La fabrique de la ville moderne
Last but not least, ce sont les acteurs du développement de la grande ville moderne qu’est Chicago qui retiennent l’attention du chercheur en morphologie urbaine. Jean Castex s’intéresse tout d’abord aux modalités de fabrication d’une véritable conscience collective urbaine. En effet, pour répondre au développement chaotique du centre ville de Chicago, le fameux plan Burnham est présenté aux citoyens en 1906. Plus que le contenu du plan, lui-même par ailleurs fort étudié, l’auteur insiste sur les moyens de véritable propagande utilisés pour faire connaître le projet – y compris aux écoliers avec le texte de Walter Moody intitulé Wacker’s Manual of the Plan of Chicago qui leur a été distribué – et convaincre les habitants.

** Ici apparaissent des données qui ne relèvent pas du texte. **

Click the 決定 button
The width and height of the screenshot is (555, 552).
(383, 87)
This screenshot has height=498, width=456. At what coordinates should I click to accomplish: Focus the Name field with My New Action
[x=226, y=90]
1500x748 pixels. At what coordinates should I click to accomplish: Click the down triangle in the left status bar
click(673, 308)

Images spectaculaires sous formes de visions aquarellées de Jules Guérin, brochures, livres, films, etc., contribuent ainsi fortement à répandre l’idée d’un Chicago mythique inspirée de certaines caractéristiques de l’urbanisme haussmannien – ne disait-on pas à propos de Chicago qu’elle devait être « Paris by the Lake » – « Paris au bord du lac » ?

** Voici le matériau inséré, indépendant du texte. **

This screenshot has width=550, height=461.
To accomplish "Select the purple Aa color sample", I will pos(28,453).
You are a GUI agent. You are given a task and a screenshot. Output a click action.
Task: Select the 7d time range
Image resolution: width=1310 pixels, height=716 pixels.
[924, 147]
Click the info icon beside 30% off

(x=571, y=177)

D’un point de vue méthodologique, le livre de Jean Castex laisse délibérément de côté la dimension sociale de son objet d’étude. L’auteur l’admet explicitement : « Un vaste champ reste en dehors de cette étude : la détresse sociale » (p. 33). On peut regretter cependant que l’auteur n’ait pas emprunté quelques éclairages à la fameuse école de Chicago en sociologie urbaine et aux écrits de Robert E. Park. De même, les écrivains appartenant au courant des « muckrakers » auraient pu être sollicités et porter témoignage des transformations de la ville moderne qui sont au cœur de l’ouvrage. En revanche, la dimension de la commande économique et des opérations financières immobilières est bien présente dans le livre. Là encore, fidèle aux méthodes d’analyse des morphologies urbaines, l’auteur met en relief les acteurs politiques et économiques qui sont à l’origine des planifications urbaines. Dans ce domaine, Jean Castex s’appuie beaucoup sur l’ouvrage classique de sociologie urbaine de Homer Hoyt, 100 years of land value in Chicago 1830-1933 paru en 1933. « City of the big shoulders » comme l’appelait le poète Carl Sandburg, Chicago a été façonnée par de très fortes personnalités qui ont laissé leur empreinte sur la ville et dont le rôle est à juste titre souligné par l’auteur : Daniel Burnham, architecte et urbaniste, Walter Dwight Moody, auteur de What of the city ?, ou encore Charles Wacker, président de la Chicago Plan Commission.
À l’heure où la métropole actuelle est souvent pensée en termes de réseaux de circulation et de gestion de systèmes de flux, on comprend donc que Chicago – laboratoire d’un urbanisme de dalles et lieu de naissance d’une certaine architecture multifonctionnelle – puisse apparaître sinon comme un modèle, du moins comme une anticipation des problèmes de la ville contemporaine.